Example of items (same clinical case seen before). The candidate will be questioned about the diagnosis:

Item Diagnostic hypothesis/optionIf you were thinking of: Key element (new clinical finding, imaging study or laboratory test result)And then you were to find: Effect of the new finding on the status of the option, in direction (positive, negative or neutral) and intensityLikert scale
1 Orthostatic hypotension The pulse accelerates (plus 10 beats per minute) when the patient goes from a dorsal decubitus to a standing position. Positive effect: this new finding makes the hypothesis more likely to be true, so (+), but not (++) which would mean «very likely»

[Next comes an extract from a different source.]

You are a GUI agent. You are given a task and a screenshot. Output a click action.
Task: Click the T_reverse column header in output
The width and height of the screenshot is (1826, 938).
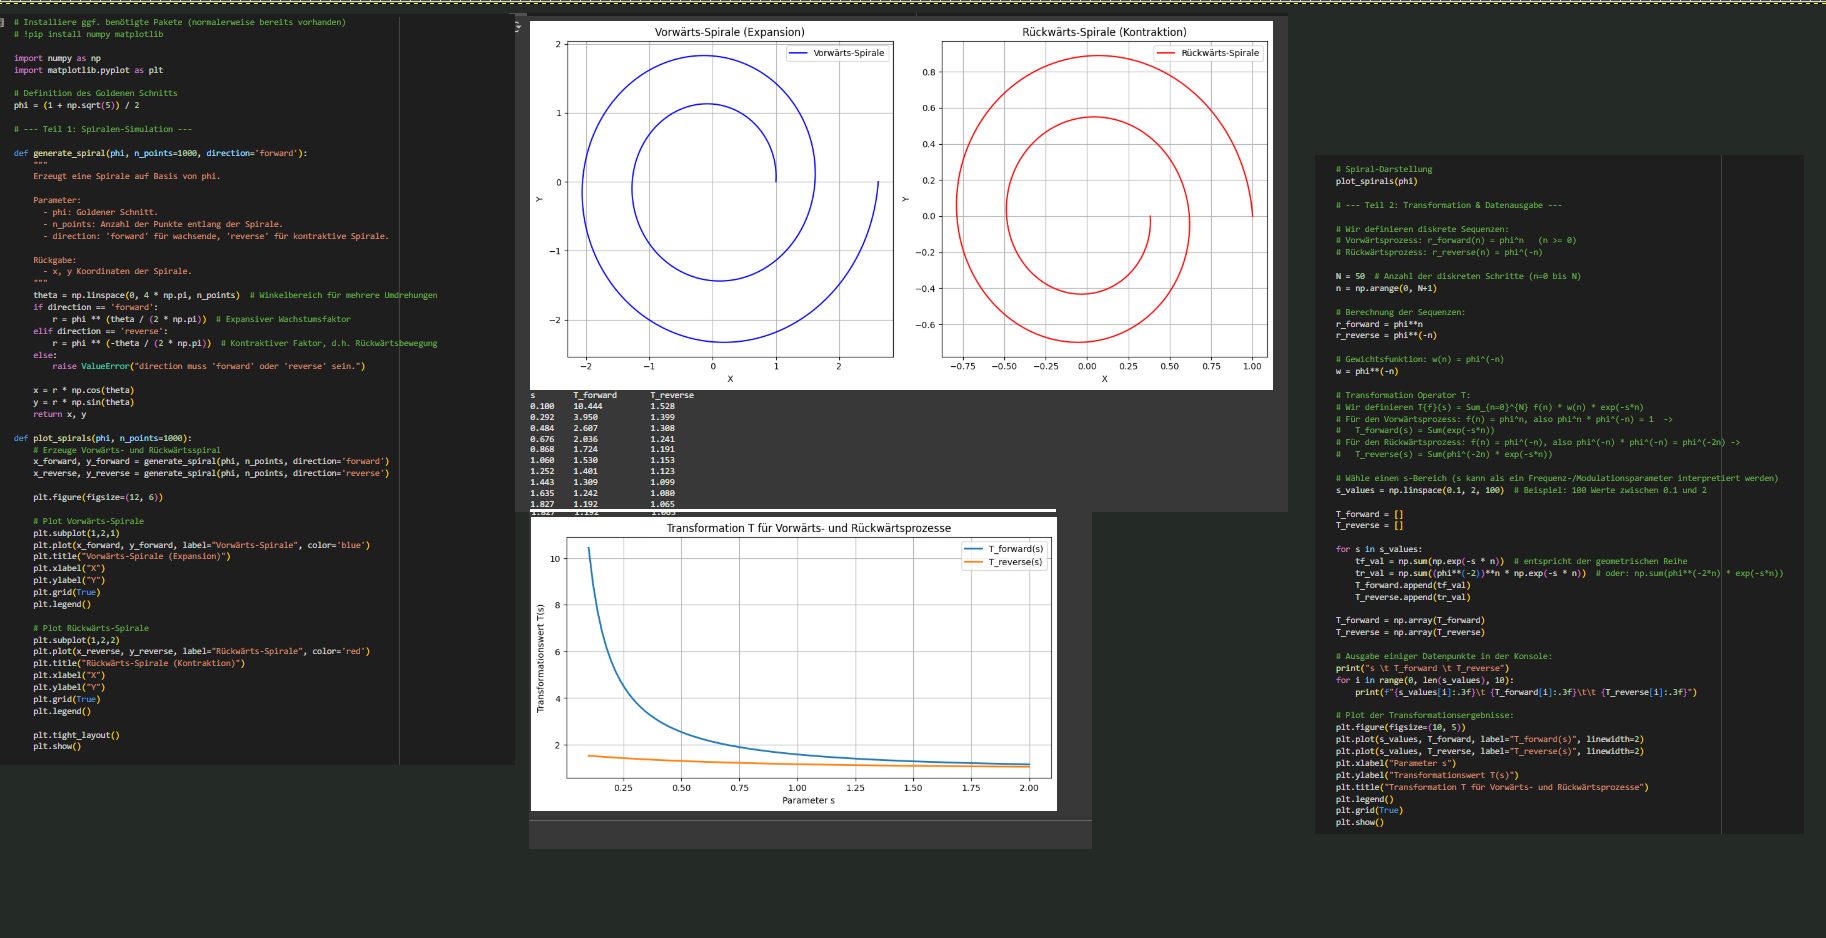[x=671, y=395]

Redaction of the Likert scale

The Likert scale allows the candidate to give answers to the SCT by offering a certain numbers of possible values (usually 5, numerical or alphabetic) on a graduated scale. The significance of each one of these values is given by the Likert scale anchor descriptors. For example, in this 5-anchor Likert-type scale, « -2 » signifies « the new finding makes the option very unlikely to be true » : -2, -1, 0, +1, +2

How many anchors should SCT Likert scales have? Theoretically, a scale should be as wide as possible to collect as much information as possible, but at a certain point, examinees no longer know for sure if they should provide such and such an answer, and this produces noise rather than information in measurement. Initial SCT studies were composed of seven-anchor Likert scales. It quickly became evident that this was not beneficial, and five-anchor scales are now generally used in assessment situations. Continuing medical education, where SCT is used as a learning stimulus, is an exception. In this setting, participants are asked to complete an SCT individually, discuss with other participants in small groups to reach a common answer, then to compare that answer with those of experts, to initiate the learning process. In this situation, it appears that using three-anchor scales is more effective at inducing educationally relevant discussions.

Be sure that:

  • The structure of the scale is the same for the whole test with, for instance, a five-anchor scale, with negative values on the left, 0 in the neutral position and positive values on the right.
  • The significance of the « 0 » is clear. For instance, neutral anchor descriptor for the diagnosis format « neutral effect of the new finding on the status of the option (hypothesis would become neither likely nor unlikely) » or, for the investigation format (utility issue) « the relevancy of the investigation option is neither more nor less useful following new information availability
  • The significance of each value of the scale (alphabetic or numerical) should be adapted to the field of knowledge that is being assessed. For instance « -2 » could either signify « the hypothesis become very unlikely » or « this new information would make the investigation strongly contraindicated », according to the clinical case that focuses on diagnosis or investigation.

Example (clinical case of fall; the candidate will be questioned about the diagnosis):

The effect of the new information on the hypothesis is:

  • -2: the hypothesis becomes very unlikely
  • -1: the hypothesis becomes unlikely
  • 0: the hypothesis is neither likely nor unlikely following the new information availability
  • +1: the hypothesis becomes more likely
  • +2: the hypothesis becomes very likely

When all the clinical cases have been written, gather together all the material and build up the SCT by following the instructions described in step 4.